*Prompt*.
Could you copy out the material below word for word, leaving out the pictures?

*Given data*.
▼
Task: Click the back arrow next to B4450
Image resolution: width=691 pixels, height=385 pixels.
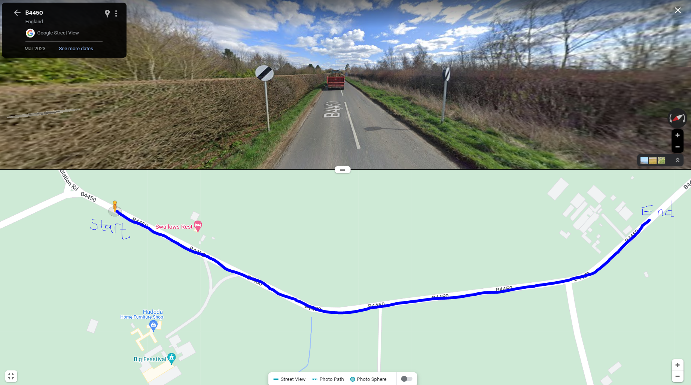Action: coord(17,13)
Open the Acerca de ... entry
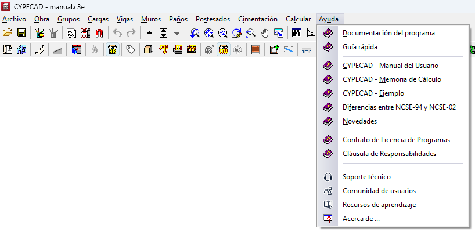Viewport: 475px width, 232px height. pos(361,219)
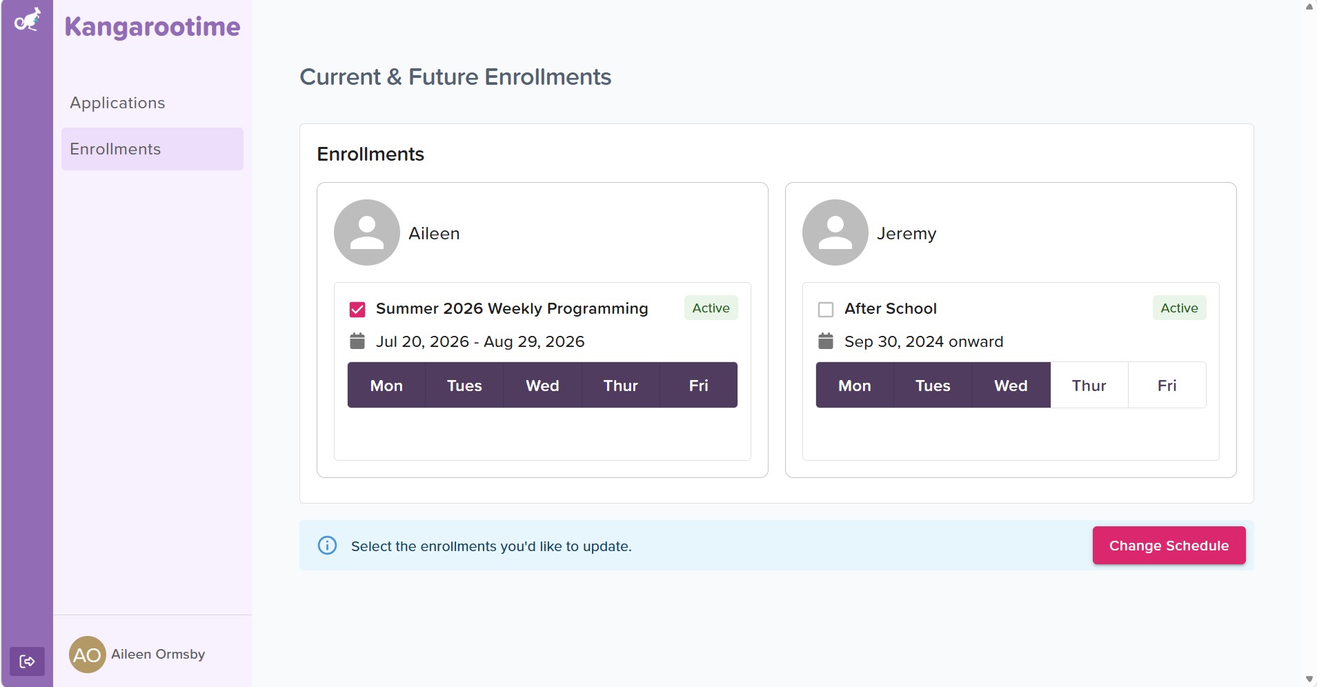1317x687 pixels.
Task: Click calendar icon next to Sep 30, 2024
Action: coord(826,341)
▲
*Final result*.
Task: Click the back arrow next to B4450
Image resolution: width=691 pixels, height=385 pixels.
Action: coord(17,13)
Open the Acerca de ... entry
Viewport: 475px width, 232px height. pos(361,219)
1317x687 pixels.
Task: Click calendar icon next to Sep 30, 2024
Action: coord(826,341)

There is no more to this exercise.